Chris Benz knows he’s blassed—“that’s what we say around the office, instead of blessed,” he mused playfully—to be the new creative director at Bill Blass. In November, the 33-year-old designer took over at the dormant brand and has worked to cultivate the kind of startup mentality he thinks is befitting of a brand that’s always been distinctly American. Through an informal talk presented by the Fashion Group International at Space 530 in Midtown, Mr. Benz was upfront about his plans for the direction of Bill Blass, his understanding of the brand’s legacy and why he’s tired of the seasonal runway show format.
The house of Blass has been around since the ’70s and while Mr. Benz understands that the brand has certainly lost its cool factor, he hasn’t lost sight of its legacy. Mr. Benz, who spent almost five years at Parsons and called a stint working at J.Crew under CEO Mickey Drexler his version of grad school, is working to keep Mr. Blass’ original vision intact. With an Apple Watch on his right wrist and an analog watch on left, Mr. Benz spoke about his admiration for Mr. Blass displaying an almost encyclopedic knowledge of the founding designer, who passed away in 2002.
Not the Blass you remember: “What was once a juggernaut of American sportswear, over the years really became somewhat of an over-licensed, heavy-handed, beaten-down brand. In thinking about reimagining and renovating the house of Blass, we have been using allegories of renovating a home. Although it may have been crumbling and forgotten, it still has great bones. It’s still a billion dollar company that’s all about great American sportswear and color, and that’s really the goal.”

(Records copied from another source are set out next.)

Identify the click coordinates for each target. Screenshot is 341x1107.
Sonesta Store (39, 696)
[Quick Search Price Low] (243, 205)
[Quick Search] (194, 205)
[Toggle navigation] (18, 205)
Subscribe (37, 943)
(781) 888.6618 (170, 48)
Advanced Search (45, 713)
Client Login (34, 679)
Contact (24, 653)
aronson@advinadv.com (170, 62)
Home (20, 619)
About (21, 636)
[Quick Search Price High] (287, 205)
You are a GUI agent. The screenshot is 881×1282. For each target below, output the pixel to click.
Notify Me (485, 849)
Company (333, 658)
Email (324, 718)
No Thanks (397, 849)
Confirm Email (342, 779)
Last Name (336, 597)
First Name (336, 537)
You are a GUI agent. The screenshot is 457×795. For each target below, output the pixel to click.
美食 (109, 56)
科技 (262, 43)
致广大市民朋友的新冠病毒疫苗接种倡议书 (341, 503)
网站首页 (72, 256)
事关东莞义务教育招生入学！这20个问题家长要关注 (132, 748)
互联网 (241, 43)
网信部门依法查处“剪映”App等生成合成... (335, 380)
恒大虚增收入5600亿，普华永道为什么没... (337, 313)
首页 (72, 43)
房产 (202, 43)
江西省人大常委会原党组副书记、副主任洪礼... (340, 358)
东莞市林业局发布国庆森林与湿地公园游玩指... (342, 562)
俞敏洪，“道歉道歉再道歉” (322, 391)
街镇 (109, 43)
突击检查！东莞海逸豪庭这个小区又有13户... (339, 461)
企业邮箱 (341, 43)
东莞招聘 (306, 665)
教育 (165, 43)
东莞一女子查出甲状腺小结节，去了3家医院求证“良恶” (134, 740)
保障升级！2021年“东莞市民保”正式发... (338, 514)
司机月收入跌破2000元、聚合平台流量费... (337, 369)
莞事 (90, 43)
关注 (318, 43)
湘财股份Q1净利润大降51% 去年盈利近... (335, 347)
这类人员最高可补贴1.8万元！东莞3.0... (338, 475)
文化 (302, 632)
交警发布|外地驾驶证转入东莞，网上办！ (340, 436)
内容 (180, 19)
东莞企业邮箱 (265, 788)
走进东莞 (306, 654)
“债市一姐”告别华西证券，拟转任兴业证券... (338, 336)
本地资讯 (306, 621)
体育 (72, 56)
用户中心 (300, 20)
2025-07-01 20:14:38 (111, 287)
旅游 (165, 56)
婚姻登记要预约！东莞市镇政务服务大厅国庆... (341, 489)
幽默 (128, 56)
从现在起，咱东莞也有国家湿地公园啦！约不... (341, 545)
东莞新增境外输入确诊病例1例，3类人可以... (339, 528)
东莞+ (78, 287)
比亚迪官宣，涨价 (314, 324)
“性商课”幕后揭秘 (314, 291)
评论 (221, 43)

Benz’s approach to reinvention: “Although I was on a hit TV show for five years with my own company, now I’m the new James Bond. James Bond movies are no longer using the scripts from the ’70s; They’re writing entirely new scripts, but the audience has stayed. We’re taking the James Bond of fashion, and creating the next chapter of it, in an entirely new way.”
Introducing a new tradition: “What’s not interesting to me are collections in the traditional sense. In re-introducing Bill Blass, my vision is to have an ongoing delivery of capsule collections with fabrics and product. Every time you go to the website, I want you to see something new. If you’re going to your friend’s rooftop party on Friday and you order a dress on Wednesday, you don’t care if it’s Resort 2015 or Fall. We’ll be delivering fabulous capsule collections every month with their own color palettes…Our customer will [not] wear Bill Blass head to toe, which I don’t think was ever Mr. Blass’ intention.”
A patriotic aesthetic: “The brand’s greatest potential is that it has such an an innately casual [and] American sportswear sensibility. For the most part, I feel the level of casual sophistication is somewhat devoid in fashion in a way that respects the consumer.”
Blass’ low-key customer: “She’s a casual American girl. We have nuanced personalities for our customer, but she’s certainly the girl in flat shoes. She wants to feel as though she’s wearing jeans and a T-shirt, even if she’s in a floor-length dress. I think that matter-of-factness is something that is specifically American in its sensibility.”
The current state of the industry: “There is a lack of humor in fashion. To me, it’s always been the fun, cool industry to work in, and I always wanted people to be on my side and see how much fun we really have behind the scenes. That’s something that we want to highlight and something that was always a part of the Bill Blass legacy.”
The house’s digital-only launch: “It’s still early and we can be flexible, but we will be launching entirely with e-commerce, one way or the other.”